I've had emails from Spotify, Microsoft, Skype, Steam, and some dating site in the last few months that were the result of some f***tard signing up to those services and using a gmail address the same as one of mine but missing a period within it - eg. fred.nurk(a)gmail.com and the emails are for frednurk(a)gmail.com - all because GMail doesn't count an address with a period as different from one without.
So, for those sites:
1) I click the Forgotten Password link and input the email address, (which will end up in my inbox),
2) log into the site with the new password and proceed to change everything about the account, (address, phone number, CC details, sex, EVERYTHING AND ANYTHING),
3) change the email address to a disposable one using, for example,
Mailinator as something I'm not likely to remember past the next 60 minutes, (eg.
[email protected]),
4) wait for the confirmation on the mailinator inbox and acknowledge the change of email address if required,
5) log back into the site with my new email address and change the password to something random, wait for confirmation email if necessary.
6) log out.
Unsolicited crap no longer received and one more happy f***tard somewhere on the planet.

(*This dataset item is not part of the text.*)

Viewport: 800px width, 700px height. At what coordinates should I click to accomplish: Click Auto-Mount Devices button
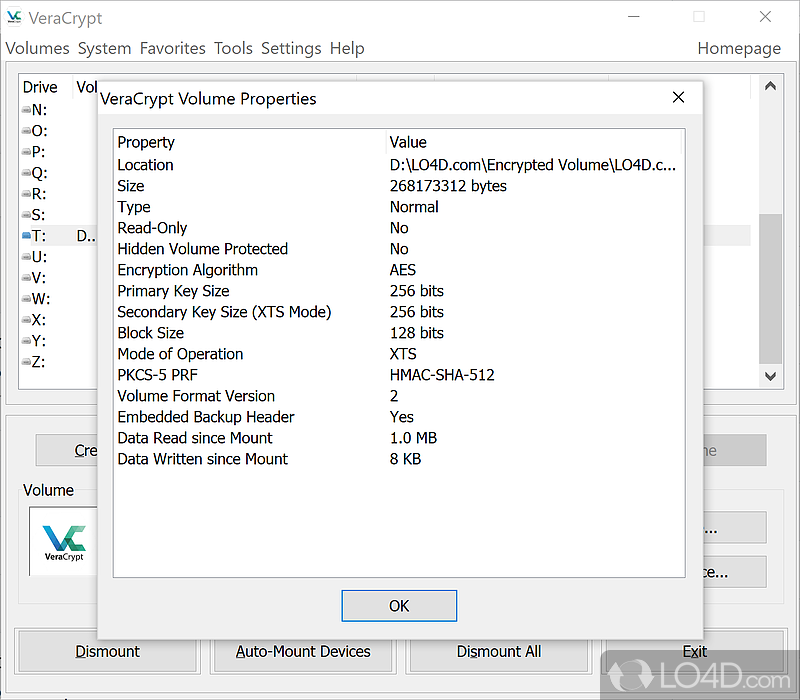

This worked for Skype, Steam, Spotify, and the dating site - Microsoft were kind enough to send an email first asking if it was me that joined up to Live and if it wasn't just don't confirm the email to be removed.
I don't see this a morally objectionable since AFAIAC whether by design or stupidity they have caused this to be my problem, I'm just implementing my preferred solution ... and I have absolutely no qualms about doing it.